Not only did I see you last night, you had me help you meet women by convincing them you were deaf and only I understood your sign language
he wanted to have me eat skittles off of his body. he mad gay sex even gayer.
He snuck into some random hotel's continental breakfast at 3 AM and then passed out on a bench in the lobby. When the cops found him they made him empty out his pockets. No phone, no ID just muffins.
Tis a story best told in person, it involves a golf course, police and vomit
It usually does with you
yeah, she started doing yoga and cocaine....looks good on her.
btw, do you remember scaling that porch last night?
Def just threw up beer then brushed my teeth with some randos toothpaste now back to drinkin beer
So we just accidentally broke into a building from the third floor while carrying shovels. The security guards are still very confused
He stole me a cantaloupe and we drunkenly broke into a park and ate it on a bench with my pocket knife. I think i need to marry him
I never want to even look at fireball again because it reminds me of the night I died and then lived to tell the tale of how I died.

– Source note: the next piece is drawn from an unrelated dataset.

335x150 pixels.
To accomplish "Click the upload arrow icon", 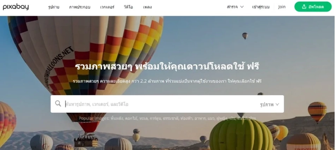I will pyautogui.click(x=304, y=7).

Leaves on the ground. Coffee in one hand and your man in my other. Lovely fall morning.
Emily saved me from being trapped on my roof and then I beat her in a race at 5am it was a low key night
Pooled our money and rented a bouncy castle for the day. Get over here now. Bring vodka.
Hurry I'm alone dressed like a prostitute eating French fries.
You were painting for six hours and managed one four foot wall. "The Mellow Handyman" isn't a good business model.